> **CHALLENGE**: Continue the biographical passage on the actor Thomas King, picking up after its final sentence.

Thomas King (1730–1805) was an English actor, known also as a theatre manager and dramatist.

Born 20 August 1730, in the parish of St George's, Hanover Square, London, where his father was a tradesman, he was educated at a grammar school in Yorkshire,and then at Westminster School. Articled to a London solicitor, he was taken to a dramatic school, and in 1747, with Edward Shuter, he ran away, and joined a travelling company at Tunbridge. He then had a period acting in barns, in the course of which (June 1748) he played in a booth at Windsor, directed by Richard Yates.

King was seen by David Garrick, who, on the recommendation of Yates, engaged him for Drury Lane. His first part was the Herald in King Lear. On 19 October 1748, when Philip Massinger's New Way to Pay Old Debts was given for the first time at Drury Lane, he played Allworth. He was in the same season the original Murza in Samuel Johnson's Irene, and played a part in The Hen-Peck'd Captain, a farce said to be based on The Campaigners by Thomas d'Urfey.

> **MATERIAL**:
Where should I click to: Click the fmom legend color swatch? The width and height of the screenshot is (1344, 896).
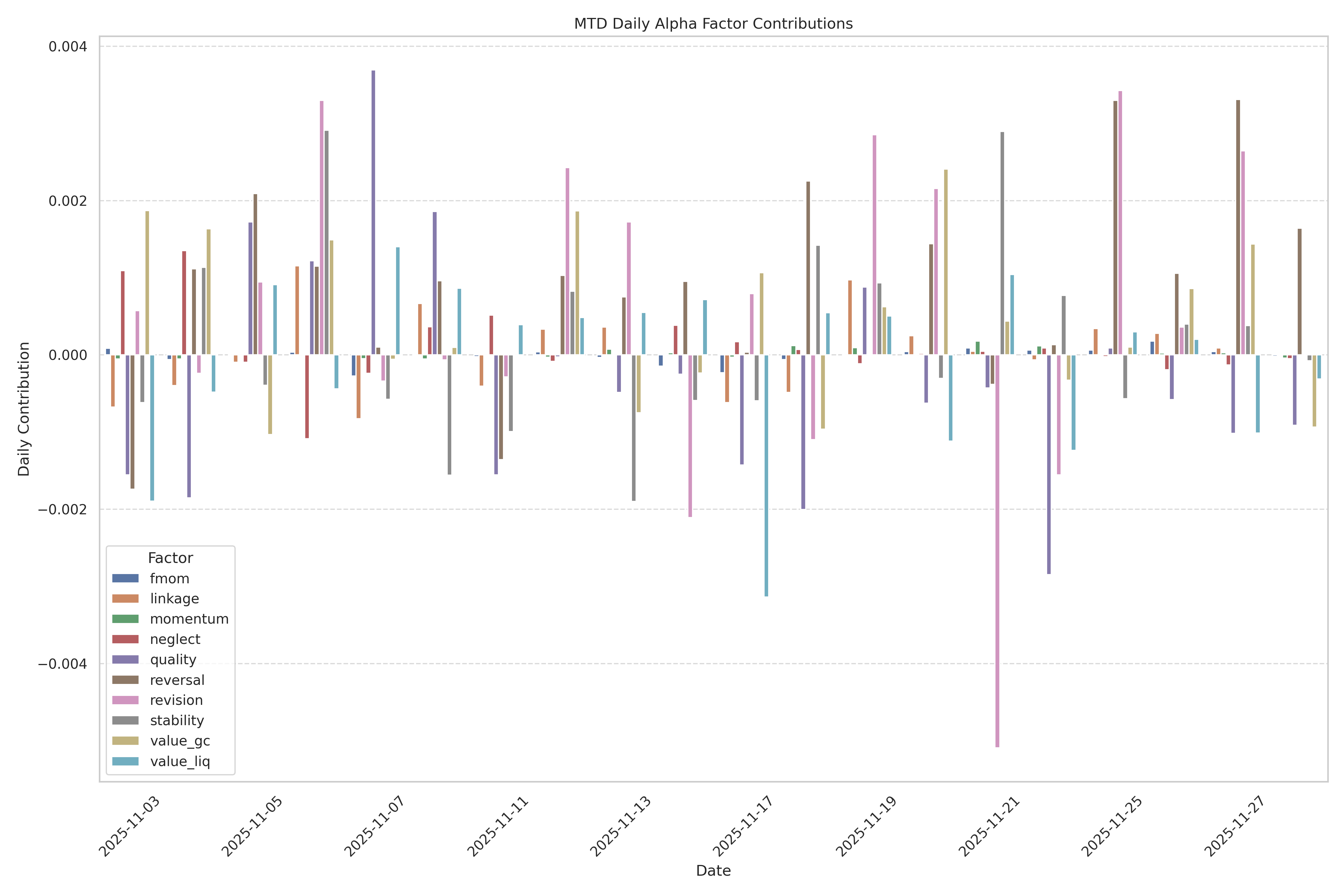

> **ANSWER TO THE PROBLEM**:
During the summer King played opposite Hannah Pritchard at Jacob's Well Theatre in Bristol. There he impressed William Whitehead. On his return to Drury Lane King found himself announced for George Barnwell in The London Merchant, one of his Bristol roles. At the end of this season he went with Miss Cole to Dublin.

King's first appearance under Thomas Sheridan at the Smock Alley Theatre took place in September 1750, as Ranger in the Suspicious Husband. King remained there for eight years, making his reputation in comedy, with one season, beginning in September 1755, when he was the manager and principal actor at the Bath Theatre. On 23 October 1758 he appeared at the Crow Street Theatre as Trappanti in She would and she would not.